Not forever, but with the current group of students I'm working with it's a better approach than trying to teach them "manual style" motion kenpo.


Instead, I use the traditional american kenpo curriculum as a template for teaching fighting. For instance, I take a technique such as Delayed Sword, and I extrapolate from it important lessons about fighting, and then I transmit those lessons to my students through the use of dynamic drills designed to teach them to respond spontaneously with a set stimulus. Over time, I gradually increase the number and complexity of the stimulus involved until my students are participating in free combat drills, where any strikes, grappling, or combination thereof may be used to subdue their opponent. If I do my job, then they will be able to use the techniques I've taught them spontaneously in a combat setting.


So, I take Delayed Sword, and I try to think about what it contains. For instance, 


An opponent at 12 oclock
A grappling attack
A blocking maneuver
A kick to the opponent's bladder
A handsword strike to the opponent's neck
Combination striking and blocking


That list is in no way exhaustive, but it's a place to start with a yellow belt student.


So we'll work drills with opponent's at 12 oclock. We'll talk about the clock concept, and turning to face an opponent. I'll have the students do stalking drills, and confront each other aggressively from the front to understand the psychology of that type of confrontation.


Then we'll work the attack. You have to understand the attack to put the response into context. So we'll work on grabbing the lapel, and the shoulder, and the collar. And we'll work pulling grabs, and pressing grabs, and lifting grabs. And we'll also discuss punches from 12 oclock as well, and discuss the similarities of motion involved in punching and grabbing, and practice both separately and in combination.


Then we'll work basic blocks, and spontaneous blocking, and slap checks, and grab escapes, and push offs and shrugs, and controlling the opponent's arm while engaged.
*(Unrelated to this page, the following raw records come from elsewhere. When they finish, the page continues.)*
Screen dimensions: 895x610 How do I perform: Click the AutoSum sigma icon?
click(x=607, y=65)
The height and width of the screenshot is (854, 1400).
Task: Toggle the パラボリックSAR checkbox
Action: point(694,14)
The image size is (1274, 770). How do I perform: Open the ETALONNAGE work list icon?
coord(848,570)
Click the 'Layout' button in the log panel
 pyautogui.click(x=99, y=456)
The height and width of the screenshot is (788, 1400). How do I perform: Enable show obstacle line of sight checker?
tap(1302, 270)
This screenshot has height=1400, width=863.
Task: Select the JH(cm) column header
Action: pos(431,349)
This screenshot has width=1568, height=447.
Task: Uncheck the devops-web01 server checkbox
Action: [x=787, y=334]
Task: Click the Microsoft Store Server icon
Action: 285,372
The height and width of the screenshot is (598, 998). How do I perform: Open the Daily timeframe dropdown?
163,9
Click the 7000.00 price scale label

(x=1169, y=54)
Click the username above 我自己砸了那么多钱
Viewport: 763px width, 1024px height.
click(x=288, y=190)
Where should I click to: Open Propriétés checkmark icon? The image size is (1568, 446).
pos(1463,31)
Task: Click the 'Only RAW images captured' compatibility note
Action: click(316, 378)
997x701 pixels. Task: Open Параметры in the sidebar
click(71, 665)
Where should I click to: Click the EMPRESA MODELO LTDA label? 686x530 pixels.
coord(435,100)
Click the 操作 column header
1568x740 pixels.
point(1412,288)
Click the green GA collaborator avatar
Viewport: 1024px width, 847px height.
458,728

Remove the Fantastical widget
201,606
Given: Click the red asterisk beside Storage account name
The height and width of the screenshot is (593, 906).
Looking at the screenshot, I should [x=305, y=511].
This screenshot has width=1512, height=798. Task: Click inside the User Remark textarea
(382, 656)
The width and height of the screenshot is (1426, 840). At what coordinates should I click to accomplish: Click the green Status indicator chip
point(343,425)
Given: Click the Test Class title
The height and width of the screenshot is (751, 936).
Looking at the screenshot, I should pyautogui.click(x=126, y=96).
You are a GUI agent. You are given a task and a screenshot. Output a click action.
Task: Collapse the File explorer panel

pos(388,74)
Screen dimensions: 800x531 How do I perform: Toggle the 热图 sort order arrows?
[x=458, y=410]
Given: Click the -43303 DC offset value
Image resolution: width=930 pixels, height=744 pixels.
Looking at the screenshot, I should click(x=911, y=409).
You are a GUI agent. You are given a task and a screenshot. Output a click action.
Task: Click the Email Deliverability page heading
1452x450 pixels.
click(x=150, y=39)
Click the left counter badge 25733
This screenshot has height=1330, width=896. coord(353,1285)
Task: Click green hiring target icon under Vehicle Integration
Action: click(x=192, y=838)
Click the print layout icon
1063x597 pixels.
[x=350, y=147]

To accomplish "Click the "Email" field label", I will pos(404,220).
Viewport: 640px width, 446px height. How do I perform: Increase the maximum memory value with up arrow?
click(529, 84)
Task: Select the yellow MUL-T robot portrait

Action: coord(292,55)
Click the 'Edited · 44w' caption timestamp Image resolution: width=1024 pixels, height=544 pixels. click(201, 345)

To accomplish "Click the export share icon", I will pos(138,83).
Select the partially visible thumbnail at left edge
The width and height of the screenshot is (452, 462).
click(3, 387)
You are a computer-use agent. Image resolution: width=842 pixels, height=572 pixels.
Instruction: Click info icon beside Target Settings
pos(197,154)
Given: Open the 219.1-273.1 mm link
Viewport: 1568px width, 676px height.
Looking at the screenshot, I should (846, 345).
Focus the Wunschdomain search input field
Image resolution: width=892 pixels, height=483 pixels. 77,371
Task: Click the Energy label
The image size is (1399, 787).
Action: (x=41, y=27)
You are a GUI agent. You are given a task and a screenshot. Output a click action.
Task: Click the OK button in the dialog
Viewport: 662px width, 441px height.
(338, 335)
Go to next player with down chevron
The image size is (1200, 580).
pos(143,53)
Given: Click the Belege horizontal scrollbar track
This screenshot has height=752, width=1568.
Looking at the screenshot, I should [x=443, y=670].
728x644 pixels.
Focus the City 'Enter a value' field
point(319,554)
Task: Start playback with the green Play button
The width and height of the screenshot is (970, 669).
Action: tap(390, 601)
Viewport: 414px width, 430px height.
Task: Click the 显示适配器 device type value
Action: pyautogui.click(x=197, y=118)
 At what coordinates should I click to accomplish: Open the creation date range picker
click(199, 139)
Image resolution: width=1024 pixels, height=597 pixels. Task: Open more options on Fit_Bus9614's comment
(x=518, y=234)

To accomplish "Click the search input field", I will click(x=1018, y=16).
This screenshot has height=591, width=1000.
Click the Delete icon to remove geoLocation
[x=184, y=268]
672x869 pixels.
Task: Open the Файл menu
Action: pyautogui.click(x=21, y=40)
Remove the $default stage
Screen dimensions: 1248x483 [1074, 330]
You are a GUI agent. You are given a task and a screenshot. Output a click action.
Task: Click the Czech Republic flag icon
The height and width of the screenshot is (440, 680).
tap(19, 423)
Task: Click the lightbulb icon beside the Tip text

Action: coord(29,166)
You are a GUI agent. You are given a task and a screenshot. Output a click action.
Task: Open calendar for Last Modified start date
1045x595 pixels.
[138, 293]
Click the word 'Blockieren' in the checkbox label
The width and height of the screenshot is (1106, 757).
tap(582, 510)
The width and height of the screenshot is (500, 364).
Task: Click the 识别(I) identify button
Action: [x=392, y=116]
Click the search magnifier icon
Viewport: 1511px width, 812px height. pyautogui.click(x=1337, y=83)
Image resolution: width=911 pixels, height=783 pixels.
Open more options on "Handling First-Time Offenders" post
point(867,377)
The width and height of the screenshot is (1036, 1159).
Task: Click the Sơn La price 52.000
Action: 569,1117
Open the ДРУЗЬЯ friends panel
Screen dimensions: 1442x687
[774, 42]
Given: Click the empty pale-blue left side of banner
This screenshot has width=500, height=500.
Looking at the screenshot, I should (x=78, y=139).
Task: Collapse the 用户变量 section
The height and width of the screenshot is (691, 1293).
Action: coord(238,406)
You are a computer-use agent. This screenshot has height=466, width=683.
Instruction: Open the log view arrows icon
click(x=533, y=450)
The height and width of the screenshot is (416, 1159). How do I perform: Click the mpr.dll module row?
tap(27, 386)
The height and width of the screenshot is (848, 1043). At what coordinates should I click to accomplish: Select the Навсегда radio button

We'll talk about the wrist, and the elbow, and the shoulder, and how blocking the opponent's arm in one direction or another will effect their position in completely different ways.


And we'll work on our kicks, in the air, on the shield, on the body, on a moving partner, on a defending partner. And we'll talk about targets and anatomical repositioning and striking the bladder, or hip, or groin, or knee.


And we'll practice handsword formulation and combining blocks with chops and kicks with chops and landing with strikes. And we'll discuss what order to land the strikes in, and how factors like range and position might effect that.


Then we partner up and begin spontaneous sparring using a predetermined set of movements. For instance, only the inward block and the handsword strike. Each student is trying to land a lead hand handsword to their opponent's neck, and may only block with inward blocks. Then we'll do the same drill with the kick and the handsword, and all three. And we'll add more blocks, and outward chops too, and grabs, and strikes to the opponent's arms, and backnuckle strikes, and the drill slowly evolves into a more and more complex combat simulation.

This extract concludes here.